Sul campo, Tel Aviv mette a segno un altro colpo simbolico: l’esercito israeliano ha fatto saltare in aria la moschea palestinese nel quartiere Remal di Gaza City, dopo aver usato l’edificio come base per un mese intero. Lo riporta Al Jazeera. Il filmato pubblicato dall’esercito israeliano mostra un soldato che cammina sulle macerie prima di fermarsi all’ingresso di un presunto tunnel. “Questo tunnel aveva scale e ascensore“, afferma il parlando alla telecamera, “è stato utilizzato esclusivamente dai leader di Hamas“. L’Idf afferma anche di aver assestato un duro colpo ai comandi militari di Hamas nel settore nord di Gaza.
Secondo quanto ha riferito su X il portavoce militare in arabo Avichay Adraee sono stati uccisi quattro di sette comandanti di brigata. Il messaggio, in arabo, è accompagnato dalle loro fotografie. Il portavoce consiglia ai tre comandanti rimanenti di arrendersi “o di prepararsi ad incontrare” quelli morti in combattimento. Il portavoce aggiunge che la casa del comandante più alto in grado è stata ispezionata e che vi sono stati trovati anche documenti di carattere personale. Oggi intanto l’esercito è entrato per la prima volta nel rione di Daraj-Tufach, nel settore settentrionale della striscia di Gaza. Secondo la radio militare, una volta espugnato quel quartiere l’esercito avrà assunto di fatto il controllo sull’intero settore nord della Striscia.

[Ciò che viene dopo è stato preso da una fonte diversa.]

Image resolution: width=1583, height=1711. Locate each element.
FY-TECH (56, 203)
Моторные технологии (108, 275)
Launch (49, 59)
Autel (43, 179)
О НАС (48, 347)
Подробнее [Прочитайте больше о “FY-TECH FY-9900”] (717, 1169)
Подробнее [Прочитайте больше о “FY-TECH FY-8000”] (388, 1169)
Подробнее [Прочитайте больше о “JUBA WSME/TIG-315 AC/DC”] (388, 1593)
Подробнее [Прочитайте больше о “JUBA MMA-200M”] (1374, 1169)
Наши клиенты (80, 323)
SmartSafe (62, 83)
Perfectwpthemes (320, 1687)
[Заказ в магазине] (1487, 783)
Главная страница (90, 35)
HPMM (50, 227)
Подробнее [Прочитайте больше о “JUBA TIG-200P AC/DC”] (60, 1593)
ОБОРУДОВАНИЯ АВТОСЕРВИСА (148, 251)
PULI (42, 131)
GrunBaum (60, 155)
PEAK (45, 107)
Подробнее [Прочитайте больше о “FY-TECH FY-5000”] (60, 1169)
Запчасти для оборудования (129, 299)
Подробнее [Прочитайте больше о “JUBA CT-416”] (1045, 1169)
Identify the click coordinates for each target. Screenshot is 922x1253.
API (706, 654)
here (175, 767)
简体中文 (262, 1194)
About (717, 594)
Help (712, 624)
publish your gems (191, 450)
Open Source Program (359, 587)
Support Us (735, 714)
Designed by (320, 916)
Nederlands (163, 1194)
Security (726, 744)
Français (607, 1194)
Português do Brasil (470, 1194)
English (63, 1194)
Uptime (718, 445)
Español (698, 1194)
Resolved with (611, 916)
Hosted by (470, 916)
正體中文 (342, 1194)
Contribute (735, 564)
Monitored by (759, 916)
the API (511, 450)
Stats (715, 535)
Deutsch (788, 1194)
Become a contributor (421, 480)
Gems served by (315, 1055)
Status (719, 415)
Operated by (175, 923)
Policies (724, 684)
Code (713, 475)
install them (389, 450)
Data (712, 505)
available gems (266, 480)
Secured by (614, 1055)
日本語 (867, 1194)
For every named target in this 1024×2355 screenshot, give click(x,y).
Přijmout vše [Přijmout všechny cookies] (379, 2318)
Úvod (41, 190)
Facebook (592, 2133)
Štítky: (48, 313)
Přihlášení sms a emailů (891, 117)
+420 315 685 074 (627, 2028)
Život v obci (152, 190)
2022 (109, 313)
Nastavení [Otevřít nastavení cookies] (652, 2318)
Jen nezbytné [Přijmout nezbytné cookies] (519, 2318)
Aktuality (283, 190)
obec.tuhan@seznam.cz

Un nuovo video di morte da Hamas
Hamas, nel frattempo, gela le speranze di tregua a Gaza, mentre l’esercito israeliano continua a martellare la Striscia e ad estendere il controllo su altre aree dell’enclave palestinese. “Nessun dialogo sugli ostaggi è possibile“, compresa la proposta di una settimana di pausa in cambio di 40 di loro, a meno che lo Stato ebraico non metta “fine alla sua aggressione”, ha avvertito il portavoce delle Brigate al Qassam, ala militare di Hamas, Abu Obeida, chiarendo che se Israele “vuole che i suoi prigionieri vivano, non ha altra via che fermare l’aggressione e la guerra“. Un ultimatum seccamente respinto da Benyamin Netanyahu.
A rendere ancora più pesante la situazione è arrivato un nuovo video – diffuso da Hamas su Telegram – nel quale si vedono tre ostaggi i cui corpi sono stati poi recuperati dall’esercito. Si tratta di Elia Toledano (28 anni), Ron Sherman e Nik Beizer, entrambi soldati di 19 anni. Tutti rapiti nell’attacco del 7 ottobre: il primo al festival musicale di Reim, gli altri in una base militare di confine con la Striscia. “Abbiamo provato a tenerli in vita, ma Netanyahu ha insistito a ucciderli“, scrive Hamas nella didascalia del video. Anche stavolta i media israeliani hanno scelto di non diffondere il filmato, tacciandolo di propaganda. Alla netta chiusura di Hamas all’ipotesi di una tregua limitata è seguito il lancio di almeno 30 razzi verso Tel Aviv, il centro e il sud d’Israele dopo una pausa di circa 40 ore, la più lunga finora se si esclude quella in concomitanza della tregua di fine novembre. Sul campo, l’esercito ha continuato a colpire a nord, ma soprattutto a sud della Striscia, dove i soldati stanno cominciando ad allargare le operazioni ad altre aree prima non raggiunte.